=== TAREA ASIGNADA 1 ===
Indica si cada afirmación concuerda con el relato de la peregrinación a Santiago y justifica con las palabras exactas del relato: (a) Los peregrinos eran ciento sesenta, entre bachilleres y maestros. (b) Los peregrinos comieron en Samos. (c) Hasta el Monasterio de Samos recorrieron 28 kilómetros.
=== TAREA ASIGNADA 2 ===
Prosigue el relato de la peregrinación a Santiago a partir de su último párrafo.

Entre la niebla, sobre la nieve reciente, defendiéndonos del granizo que en ocasiones nos azotaba más fuerte por el viento, caminábamos nuestra primera etapa. Como tantos, como millones, simplemente queríamos llegar a Santiago sin que la dificultad pusiera en cuestión nuestra meta.
Santiago está de moda; el Xacobeo promovido por la Xunta y patrocinado por El Corte Inglés es hoy atracción turística, desafío para senderistas y alimento para ensoñaciones mágicas. Pero es también lo que siempre ha sido: un Camino, figura de la peregrinación de la vida. Cientosesenta peregrinos, entre bachilleres y maestros, nos uníamos a la gran riada humana que desde hace siglos venera a uno de aquellos doce; a quien por su afecto a Cristo testimonió el fin y el motivo de cada paso de la vida de los hombres.
Salimos de aquel Cebreiro nevado, puerta de Galicia, esperando el milagro de nuestro cambio. El hecho mismo de andar mantenía viva nuestra petición. Compactos, sin dejar huecos, abriéndonos paso una cruz que nos recordaba Quién nos acompañaba, la sencilla disposición a obedecer hasta el más mínimo detalle manifestaba que el hombre camina cuando pertenece.
Comimos en Melide, y el providencial techado de una feria de ganado nos salvó de la lluvia borrascosa. Por la tarde alcanzamos después de 28 kilómetros el Monasterio de Samos. Allí nos recordó Leticia que aquellos muros, perímetro de un lugar santo donde orando y laborando los monjes han gritado al mundo para Quién hemos nacido, son hoy los de nuestra amistad: una unidad que en el Instituto y en el barrio pueden anunciar la belleza de una vida nueva.

=== EXTRACTO DE DATOS ===
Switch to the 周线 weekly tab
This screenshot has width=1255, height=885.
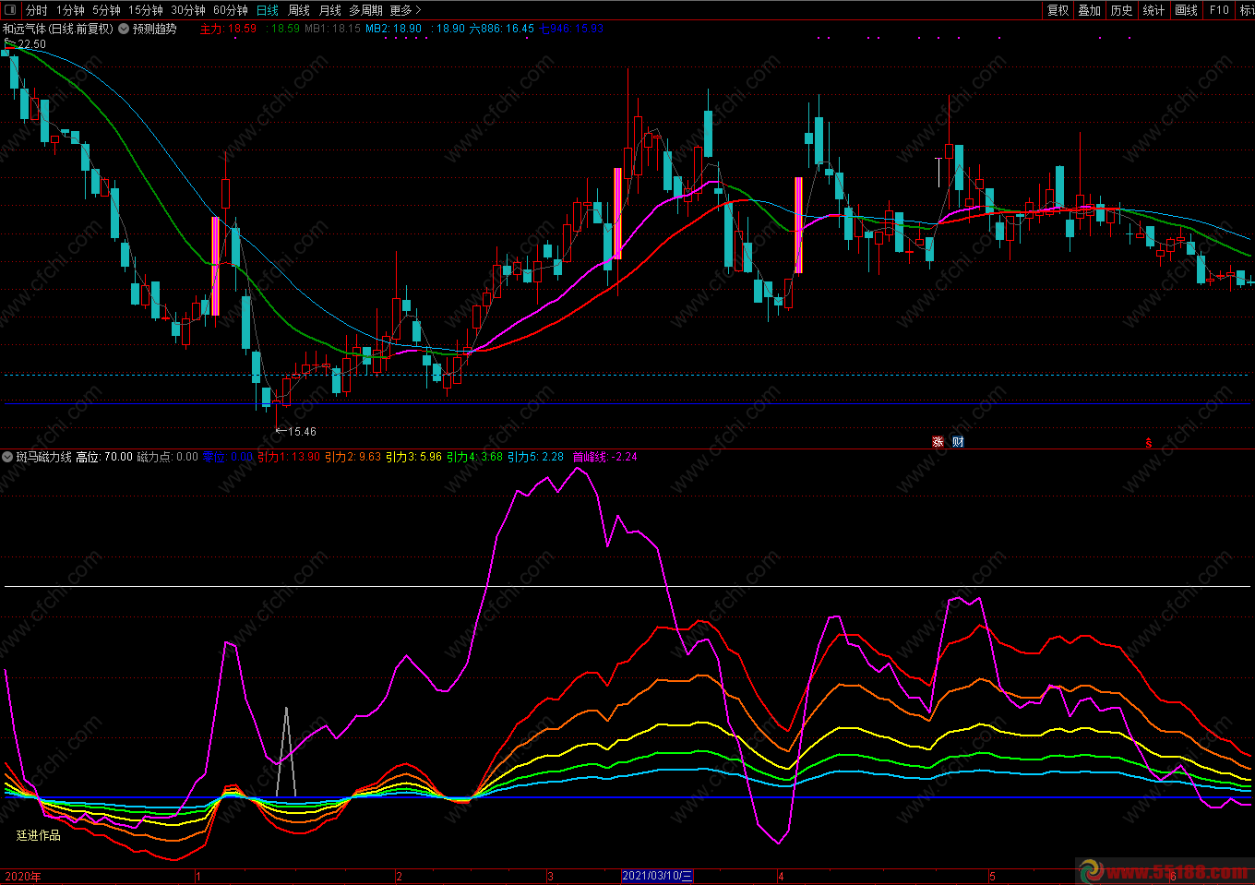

=== RESPUESTA DEL EJERCICIO 1 ===
(a) Sí: "Cientosesenta peregrinos, entre bachilleres y maestros".
(b) No: "Comimos en Melide".
(c) Sí: "Por la tarde alcanzamos después de 28 kilómetros el Monasterio de Samos".

=== RESPUESTA DEL EJERCICIO 2 ===
Sentados en el suelo, abigarrados en muy poco espacio, escuchamos el testimonio de Pepe que contaba cómo la contradicción, el hacer lo que no queremos y nuestra tristeza extraviada pueden salvarse cuando abrimos espacio y damos tiempo a la simpatía que nos despiertan ciertos hombres que señalan algo distinto y más humano que los demás.
Cada mañana madrugábamos más; siempre un poco menos que la gente de cocina, que no andaba pero sí peregrinaba. Parte en autobús y otro buen trecho a pie, llegamos a Arzúa y celebramos con su gente el Domingo de Ramos, sintiéndonos dentro del mismo Pueblo elegido. Ya en el Monte del Gozo, desde donde se divisan las torres de la Catedral, aleccionados con apoteósicas imágenes de Julián sobre el hombre nuevo, nos encaminamos a abrazar al Apóstol cantando en el último trecho por las calles de Santiago. La gente acostumbrada a las multitudes se volvía sorprendida por el canto.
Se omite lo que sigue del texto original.